Romeo & Juliette est clairement un bel objet ludique pour deux, que ce soit visuellement ou stratégiquement. On savait les deux auteurs plutôt à l'aise avec les jeux de cartes : Julien Prothière s'était déjà essayé à de la communication limité (Kreus), alors que Jean-Philippe Sahut avait plutôt bien marqué les esprits en jouant sur les sentiments (Affinity). Cette collaboration, véritable mix des expériences passées des deux auteurs, fait mouche, et montre qu'il est encore possible de surprendre avec un paquet d'une trentaine de bouts de cartons rectangulaires.
Après, attention, Romeo & Juliette se veut un peu plus "expert" que leurs jeux précédents. A l'instar d'un The Mind ou The Crew qui s'apprivoisent et se lancent très rapidement, Romeo & Juliette demande un peu plus de temps d'apprentissage et un minimum d'implication des deux joueurs pour profiter de la partie. Si vous jouez avec quelqu'un qui a très peu d'expérience dans le jeu de société, il peut même être judicieux de faire une partie d'initiation "à la parlotte", afin de permettre au débutant d'appréhender au mieux les règles et de créer des premières "connexions" indispensables à un semblant d'espoir de victoire.
Par contre, si j'avais un bébé bémol à émettre, c'est que Romeo & Juliette s'avère peut-être moins "sensoriel" que le titre le laisse présager de prime abord. Après une ou deux parties, vous prendrez vite mesure de l'importance de certains lieux et combinaisons d'actions, et le jeu peut devenir au final (pour des habitués du jeu) plus un travail de synchronisation mécanique que de la divination des ressentis et des possibles coups de son partenaire.
Et cela casse selon moi un peu l'intérêt des chapitres, un système de niveaux incluant des conditions de départ de plus en plus difficiles. La re-jouabilité par la difficulté est une bonne idée, mais comme ici cela impacte à peu près que la disposition initial des personnages et le nombre de missives, on a vite fait de retrouver des routines habituelles après quelques tours de remise en place.
À noter quand même que le jeu à la bonne idée d'intégrer un système d'évènements, qui se déclenche à chaque rendez-vous honoré par un petit câlin, et qui vient mettre un peu d'aléatoire et de suspense dans les parties.

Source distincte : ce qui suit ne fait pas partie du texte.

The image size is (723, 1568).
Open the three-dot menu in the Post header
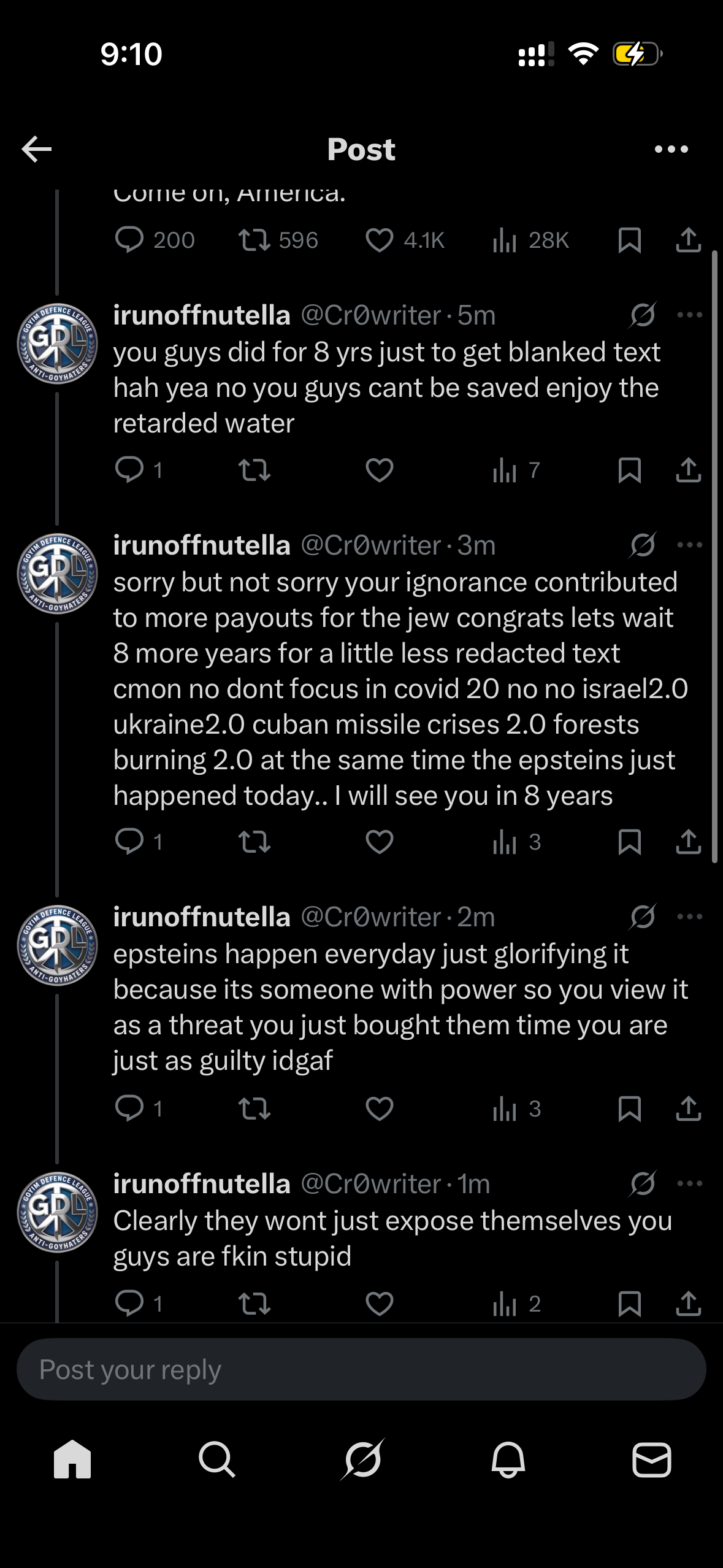coord(671,149)
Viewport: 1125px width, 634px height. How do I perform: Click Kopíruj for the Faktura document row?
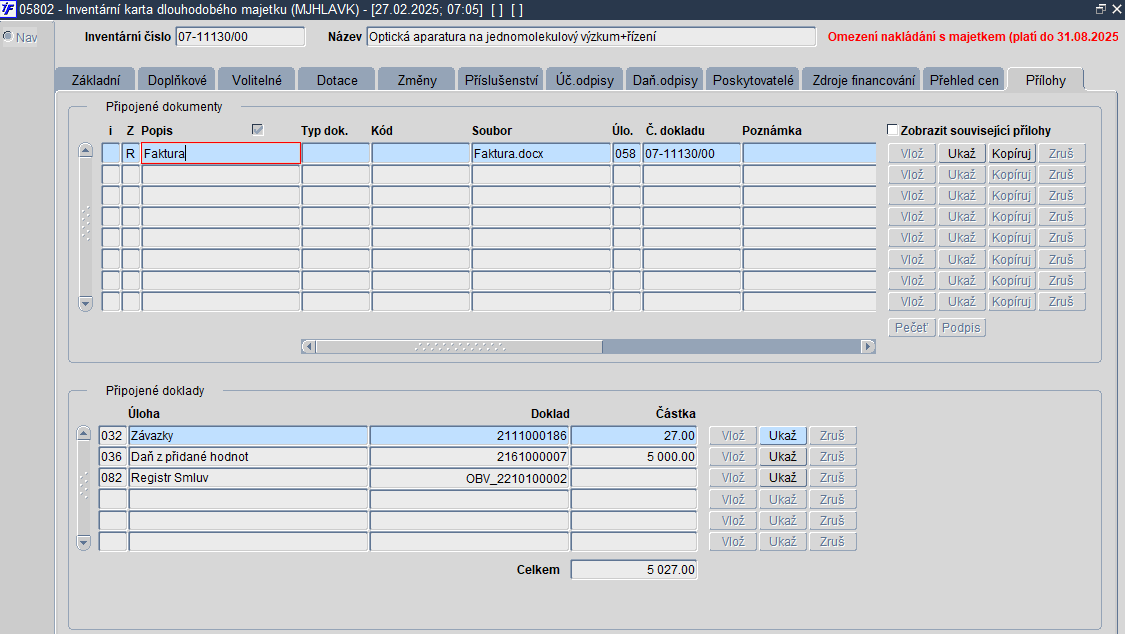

Juste dommage que cet aspect ne soit pas davantage scénarisé pour favoriser l'immersion (par des vrais petits bouts d'histoire), et qu'il manque un peu de variation. Déplacer des personnages ou voir des effets de lieux bloqués, c'est à peut près tout ce qui survient par ce biais, alors que le système aurait pu autoriser toutes les folies, comme l'obligation de rejoindre un endroit en moins de X tours, ou permettre de réaliser des missions secondaires lucratives. De quoi rajouter quelques épices sur les spaghettis et exciter l'électrocardiogramme d'une partie qui peut avoir tendance à lézarder.

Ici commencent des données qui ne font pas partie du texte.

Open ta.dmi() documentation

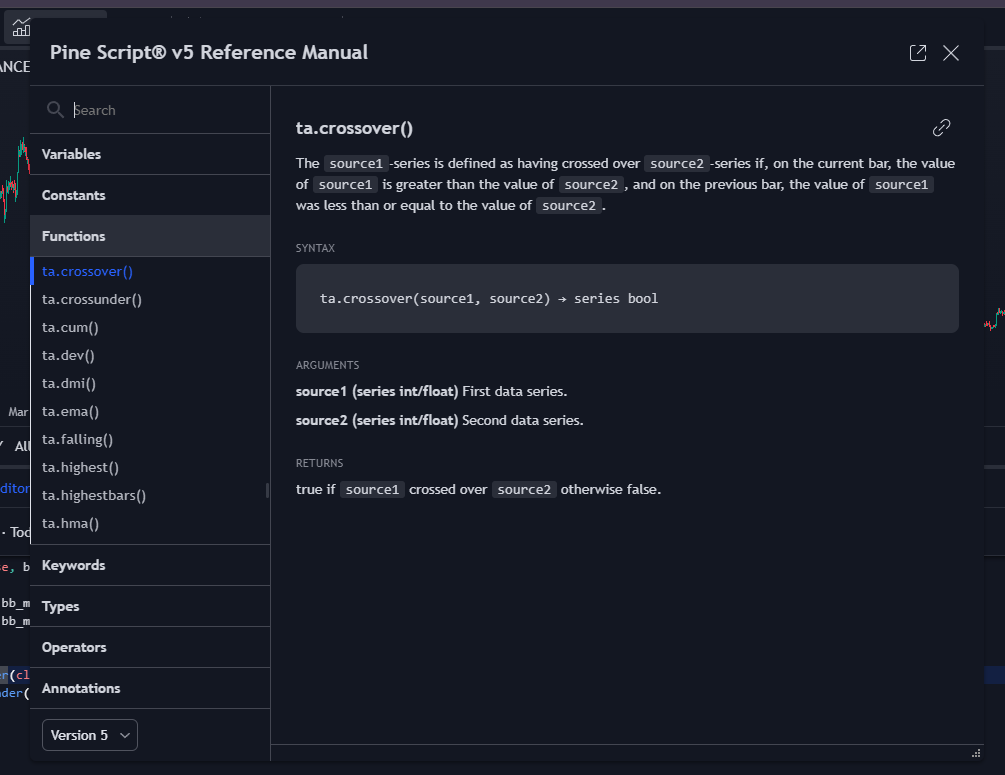point(68,383)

Mais rassurez-vous, je fais surtout ma fine bouche. Romeo & Juliette est un chouette petit jeu qui mérite de (et va certainement) trouver son public. Il s'avère être l'une des très belles pioches deux joueurs des fêtes à venir. Une idée à bien garder en tête, surtout si vous manquez d'imagination pour votre cher(chère) et tendre. Et que vous voulez surtout faire une belle action en soutenant votre magasin de jeux préféré.